Jose Jeri. (Foto: Presidência do Peru/Flickr)
O Congresso do Peru destituiu nesta terça-feira (17) o presidente Jose Jeri, apenas quatro meses após ele assumir o cargo. A decisão aprofunda a instabilidade política no país andino.
Jeri foi alvo de um escândalo envolvendo reuniões não divulgadas com um empresário chinês, o que contribuiu para sua remoção.
Ao todo, 75 parlamentares votaram a favor da destituição, 24 contra e três se abstiveram. Ele se torna o terceiro presidente consecutivo do Peru a ser retirado do cargo.
Segundo a Reuters, o Peru teve oito presidentes nos últimos oito anos, reflexo de sucessivas crises políticas. Com a destituição, os legisladores devem eleger um novo presidente do Congresso, que também assumirá interinamente a Presidência da República.
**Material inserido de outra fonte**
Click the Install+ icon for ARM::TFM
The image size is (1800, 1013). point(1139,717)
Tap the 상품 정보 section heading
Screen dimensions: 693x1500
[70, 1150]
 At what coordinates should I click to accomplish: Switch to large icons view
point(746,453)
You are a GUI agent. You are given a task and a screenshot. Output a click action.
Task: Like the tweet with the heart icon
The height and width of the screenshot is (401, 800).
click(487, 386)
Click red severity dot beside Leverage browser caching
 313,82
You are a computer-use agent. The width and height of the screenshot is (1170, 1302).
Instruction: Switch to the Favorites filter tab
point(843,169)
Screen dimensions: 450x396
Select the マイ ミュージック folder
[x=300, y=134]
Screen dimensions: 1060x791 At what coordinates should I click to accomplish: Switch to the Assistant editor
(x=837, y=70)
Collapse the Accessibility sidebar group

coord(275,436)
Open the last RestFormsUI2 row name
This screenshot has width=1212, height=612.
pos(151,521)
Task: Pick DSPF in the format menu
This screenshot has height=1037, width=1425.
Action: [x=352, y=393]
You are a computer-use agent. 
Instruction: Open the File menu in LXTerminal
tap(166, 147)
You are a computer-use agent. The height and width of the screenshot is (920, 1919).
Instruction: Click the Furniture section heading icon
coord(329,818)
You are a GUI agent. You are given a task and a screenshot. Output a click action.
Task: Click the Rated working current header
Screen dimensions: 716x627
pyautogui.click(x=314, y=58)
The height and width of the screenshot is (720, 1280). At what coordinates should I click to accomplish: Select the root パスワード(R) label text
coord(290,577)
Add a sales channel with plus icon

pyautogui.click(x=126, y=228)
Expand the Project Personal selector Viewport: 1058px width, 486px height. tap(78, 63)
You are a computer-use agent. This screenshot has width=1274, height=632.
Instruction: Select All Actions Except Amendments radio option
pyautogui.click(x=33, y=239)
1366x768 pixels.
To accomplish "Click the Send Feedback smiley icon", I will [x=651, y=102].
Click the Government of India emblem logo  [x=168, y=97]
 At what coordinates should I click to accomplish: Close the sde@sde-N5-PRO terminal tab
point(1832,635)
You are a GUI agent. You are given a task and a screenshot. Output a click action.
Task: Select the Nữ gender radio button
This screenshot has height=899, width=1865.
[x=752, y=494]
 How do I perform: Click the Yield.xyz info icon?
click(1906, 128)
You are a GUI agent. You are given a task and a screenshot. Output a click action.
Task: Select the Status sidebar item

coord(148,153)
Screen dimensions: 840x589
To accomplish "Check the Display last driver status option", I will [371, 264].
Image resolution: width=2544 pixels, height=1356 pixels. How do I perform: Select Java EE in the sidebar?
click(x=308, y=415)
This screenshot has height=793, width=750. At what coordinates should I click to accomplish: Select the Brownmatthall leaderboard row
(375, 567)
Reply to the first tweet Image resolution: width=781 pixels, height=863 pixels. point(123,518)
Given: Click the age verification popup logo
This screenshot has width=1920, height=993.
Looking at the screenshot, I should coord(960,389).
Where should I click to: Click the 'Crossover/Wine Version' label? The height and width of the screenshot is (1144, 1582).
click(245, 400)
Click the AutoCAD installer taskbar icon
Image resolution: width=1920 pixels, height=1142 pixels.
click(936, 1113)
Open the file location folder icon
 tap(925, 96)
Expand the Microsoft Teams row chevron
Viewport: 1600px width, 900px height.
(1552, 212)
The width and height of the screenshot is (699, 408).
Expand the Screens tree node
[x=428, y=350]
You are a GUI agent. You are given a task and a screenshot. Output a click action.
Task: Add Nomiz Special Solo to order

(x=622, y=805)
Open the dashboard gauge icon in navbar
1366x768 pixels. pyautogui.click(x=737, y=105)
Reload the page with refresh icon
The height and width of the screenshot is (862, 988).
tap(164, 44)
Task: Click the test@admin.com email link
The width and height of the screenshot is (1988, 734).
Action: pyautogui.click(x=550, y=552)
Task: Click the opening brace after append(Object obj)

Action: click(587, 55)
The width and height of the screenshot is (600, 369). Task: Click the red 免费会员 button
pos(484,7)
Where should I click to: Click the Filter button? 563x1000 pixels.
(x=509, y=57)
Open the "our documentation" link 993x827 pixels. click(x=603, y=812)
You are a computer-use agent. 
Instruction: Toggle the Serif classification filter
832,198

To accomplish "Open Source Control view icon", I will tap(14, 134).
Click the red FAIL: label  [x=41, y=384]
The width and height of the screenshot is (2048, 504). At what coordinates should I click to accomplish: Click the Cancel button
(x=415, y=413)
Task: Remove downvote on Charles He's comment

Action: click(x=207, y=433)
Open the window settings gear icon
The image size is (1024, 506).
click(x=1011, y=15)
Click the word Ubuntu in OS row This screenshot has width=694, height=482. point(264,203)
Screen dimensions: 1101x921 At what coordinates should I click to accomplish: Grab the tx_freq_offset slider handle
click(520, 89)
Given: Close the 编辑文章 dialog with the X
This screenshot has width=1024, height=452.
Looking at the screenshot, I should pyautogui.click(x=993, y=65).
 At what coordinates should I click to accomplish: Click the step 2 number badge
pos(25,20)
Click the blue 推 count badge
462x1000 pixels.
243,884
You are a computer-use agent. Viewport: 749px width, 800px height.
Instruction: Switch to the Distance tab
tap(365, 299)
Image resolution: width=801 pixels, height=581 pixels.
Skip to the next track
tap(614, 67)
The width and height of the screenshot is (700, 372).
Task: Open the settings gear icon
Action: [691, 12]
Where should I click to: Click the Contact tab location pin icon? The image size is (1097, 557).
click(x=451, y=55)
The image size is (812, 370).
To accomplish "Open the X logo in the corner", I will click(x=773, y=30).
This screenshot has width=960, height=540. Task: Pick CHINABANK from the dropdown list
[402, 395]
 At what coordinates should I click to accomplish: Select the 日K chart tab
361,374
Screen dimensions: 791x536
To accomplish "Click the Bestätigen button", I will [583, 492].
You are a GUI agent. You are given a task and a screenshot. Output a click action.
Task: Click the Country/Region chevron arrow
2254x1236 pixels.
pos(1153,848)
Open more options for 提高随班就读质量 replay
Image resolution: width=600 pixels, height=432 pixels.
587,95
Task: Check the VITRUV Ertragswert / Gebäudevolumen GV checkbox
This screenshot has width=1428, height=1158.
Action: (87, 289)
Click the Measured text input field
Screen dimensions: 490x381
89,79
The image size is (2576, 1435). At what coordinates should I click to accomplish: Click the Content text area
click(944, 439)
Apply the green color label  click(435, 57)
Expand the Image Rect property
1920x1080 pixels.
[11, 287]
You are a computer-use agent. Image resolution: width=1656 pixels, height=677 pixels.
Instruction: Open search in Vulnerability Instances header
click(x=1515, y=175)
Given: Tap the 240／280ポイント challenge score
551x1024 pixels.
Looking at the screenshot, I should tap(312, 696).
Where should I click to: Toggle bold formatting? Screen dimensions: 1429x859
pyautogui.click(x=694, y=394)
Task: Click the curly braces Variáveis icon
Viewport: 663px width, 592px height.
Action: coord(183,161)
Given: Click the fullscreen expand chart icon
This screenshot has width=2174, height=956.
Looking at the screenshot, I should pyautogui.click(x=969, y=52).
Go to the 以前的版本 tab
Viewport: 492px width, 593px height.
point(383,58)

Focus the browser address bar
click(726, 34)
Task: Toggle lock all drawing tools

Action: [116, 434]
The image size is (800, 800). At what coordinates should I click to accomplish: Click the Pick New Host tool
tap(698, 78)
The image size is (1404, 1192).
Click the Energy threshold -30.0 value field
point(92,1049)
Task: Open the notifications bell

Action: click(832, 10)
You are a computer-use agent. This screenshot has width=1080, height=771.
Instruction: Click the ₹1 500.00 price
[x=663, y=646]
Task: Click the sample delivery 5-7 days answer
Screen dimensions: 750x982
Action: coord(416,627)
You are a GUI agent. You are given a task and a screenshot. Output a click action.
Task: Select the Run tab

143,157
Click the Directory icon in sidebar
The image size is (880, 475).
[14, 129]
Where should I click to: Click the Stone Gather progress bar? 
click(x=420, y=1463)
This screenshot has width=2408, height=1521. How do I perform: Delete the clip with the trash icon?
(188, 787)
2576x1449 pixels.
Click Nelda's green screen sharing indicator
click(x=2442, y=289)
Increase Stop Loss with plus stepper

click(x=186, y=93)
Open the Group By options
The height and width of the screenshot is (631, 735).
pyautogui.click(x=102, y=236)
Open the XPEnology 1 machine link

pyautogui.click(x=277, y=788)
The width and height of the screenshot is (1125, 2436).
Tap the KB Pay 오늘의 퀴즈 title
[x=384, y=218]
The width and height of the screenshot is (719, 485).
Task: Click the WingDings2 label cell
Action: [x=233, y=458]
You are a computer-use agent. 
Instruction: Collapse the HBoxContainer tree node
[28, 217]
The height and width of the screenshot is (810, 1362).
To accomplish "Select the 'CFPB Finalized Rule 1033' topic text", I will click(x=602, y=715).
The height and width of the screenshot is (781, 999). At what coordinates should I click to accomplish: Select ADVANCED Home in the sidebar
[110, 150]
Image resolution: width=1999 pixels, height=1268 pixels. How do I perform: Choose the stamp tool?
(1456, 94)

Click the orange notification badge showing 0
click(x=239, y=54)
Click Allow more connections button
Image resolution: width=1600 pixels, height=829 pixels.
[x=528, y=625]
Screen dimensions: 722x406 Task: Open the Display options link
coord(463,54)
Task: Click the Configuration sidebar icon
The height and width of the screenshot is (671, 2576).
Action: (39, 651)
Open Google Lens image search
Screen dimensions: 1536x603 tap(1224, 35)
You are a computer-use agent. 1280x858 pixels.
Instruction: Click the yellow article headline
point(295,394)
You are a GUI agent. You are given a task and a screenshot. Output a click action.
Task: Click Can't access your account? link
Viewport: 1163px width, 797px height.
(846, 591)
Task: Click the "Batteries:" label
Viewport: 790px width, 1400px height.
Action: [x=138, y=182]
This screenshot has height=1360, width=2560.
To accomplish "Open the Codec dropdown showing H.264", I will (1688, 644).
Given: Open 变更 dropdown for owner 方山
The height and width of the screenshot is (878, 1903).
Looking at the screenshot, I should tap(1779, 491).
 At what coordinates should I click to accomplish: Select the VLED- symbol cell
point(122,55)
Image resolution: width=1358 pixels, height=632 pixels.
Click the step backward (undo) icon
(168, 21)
Eleições gerais estão marcadas para 12 de abril.
O episódio que levou à queda de Jeri ficou conhecido como “Chifagate”, em referência a um termo local associado a restaurantes chineses.
O escândalo teve início em janeiro, quando o então presidente foi filmado chegando tarde da noite, usando capuz, a um restaurante para se encontrar com o empresário chinês Zhihua Yang, dono de lojas e de uma concessão ligada a um projeto de energia. O encontro não foi comunicado oficialmente.
Jeri havia assumido a Presidência em outubro, após o Congresso votar unanimemente pela destituição de sua antecessora, Dina Boluarte, que perdeu apoio de partidos de direita em meio a denúncias de corrupção e ao aumento da criminalidade. Sem vice-presidente, Jeri, então presidente do Congresso, era o próximo na linha de sucessão.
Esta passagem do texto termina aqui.